Most benchmarks focus on short answers or single-step tasks; DRACO targets the harder problem of long-form, multi-hop research outputs and the systems that generate them. By pairing 100 anonymized, real-user research queries with detailed, expert-curated rubrics, DRACO makes it possible to measure not just surface correctness but synthesis, attribution, and harmful-error penalties in a reproducible way.
What Sets It Apart
- Real-world provenance: tasks are sampled from Perplexity Deep Research usage and then systematically augmented (persona, scope, temporal/geographic breadth) to reflect realistic, challenging information needs.
- Expert rubrics at scale: each task includes a JSON-encoded rubric with ~30–60 criteria (avg ≈40) organized into four axes—factual accuracy, breadth-and-depth-of-analysis, presentation-quality, and citation-quality—with integer weights (positive rewards and negative penalties) for fine-grained scoring.
- Safety-aware scoring: negative-weight criteria explicitly encode harmful or dangerous errors (stronger penalties for hazardous medical guidance), so systems that make risky assertions are penalized in the raw score.

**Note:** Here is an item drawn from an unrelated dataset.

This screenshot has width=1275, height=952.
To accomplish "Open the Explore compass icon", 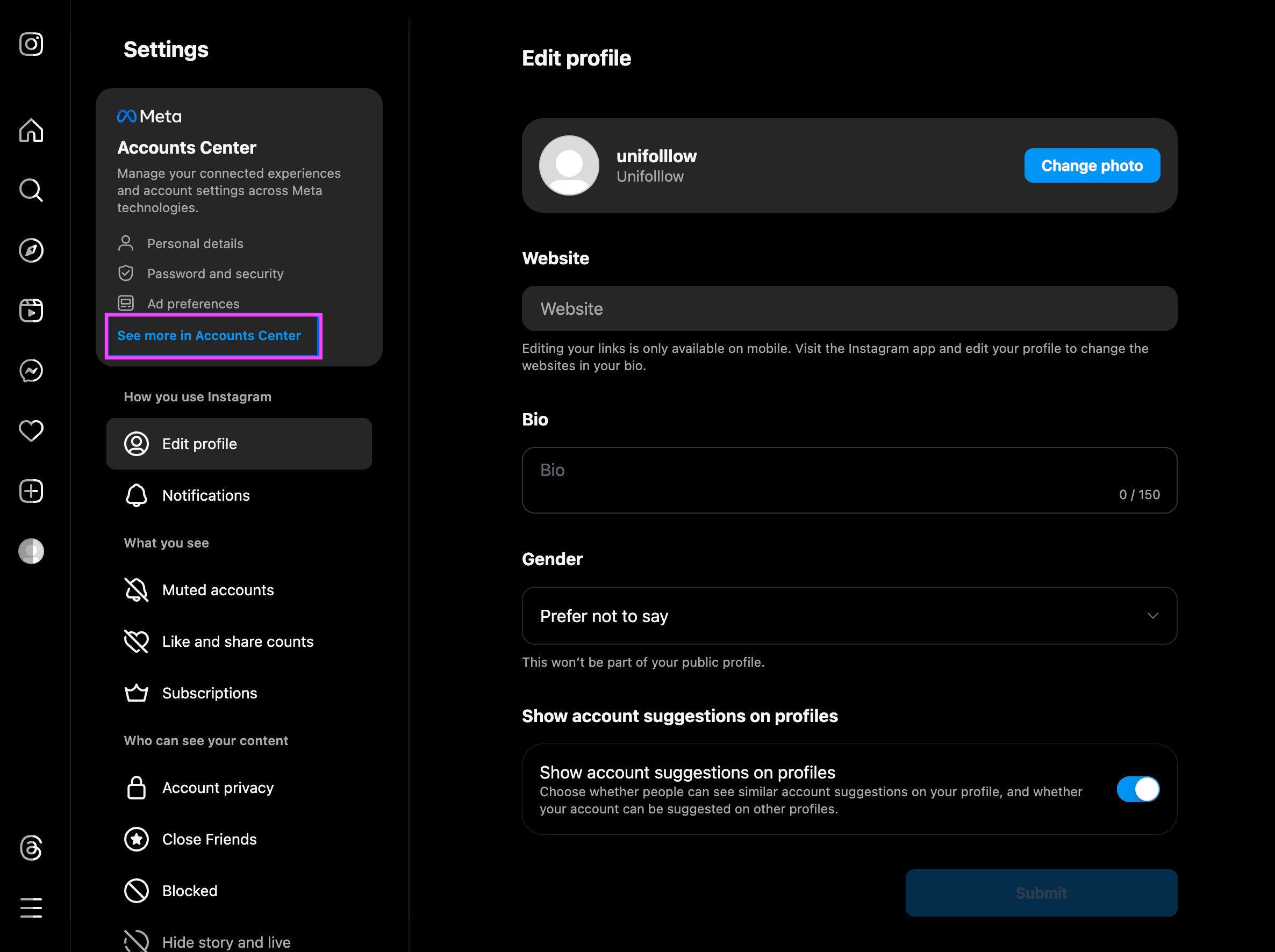I will point(31,251).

- Reproducible judge protocol: evaluation is designed for an LLM-as-judge setup where a judge model assesses each criterion (MET/UNMET) to compute normalized task scores, enabling comparability across systems and runs.

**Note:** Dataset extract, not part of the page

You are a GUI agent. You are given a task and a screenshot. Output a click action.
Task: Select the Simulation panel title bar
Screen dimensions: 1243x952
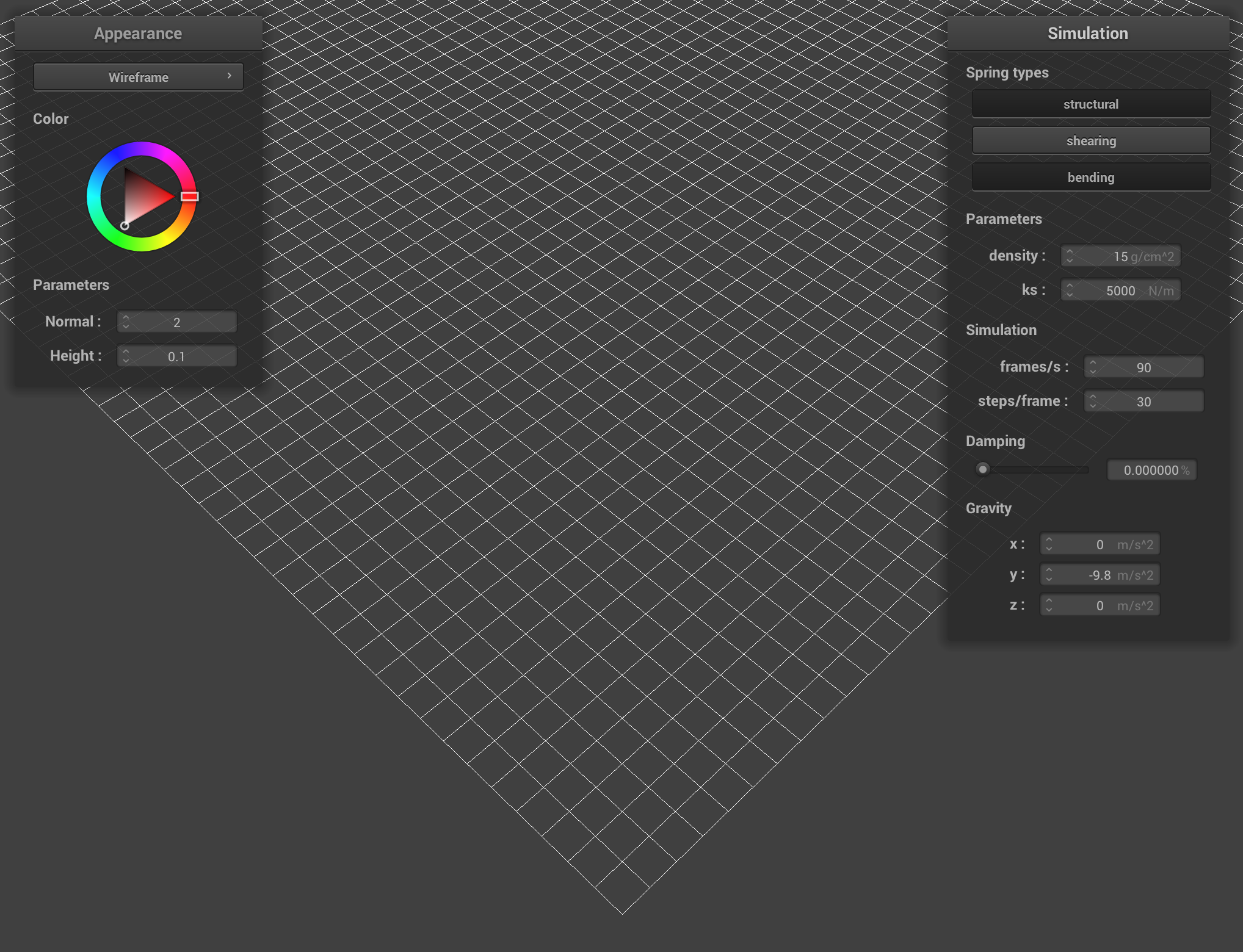1088,34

Who it's for and tradeoffs
Great fit if you need to benchmark agentic research systems that browse, retrieve, and synthesize heterogeneous sources (e.g., RAG agents, web-enabled LLMs, multi-step research assistants). Use DRACO to compare citation practices, detect brittle reasoning, and measure how systems handle complex multi-source synthesis. Look elsewhere if you only need short QA, classification, or token-level benchmarks—DRACO is intentionally heavyweight (long tasks, many rubric checks) and reflects a static snapshot of information from late 2025, so it won't replace domain-specific, continuously updated evaluation suites. Also expect some score variance depending on judge-model choice and configuration.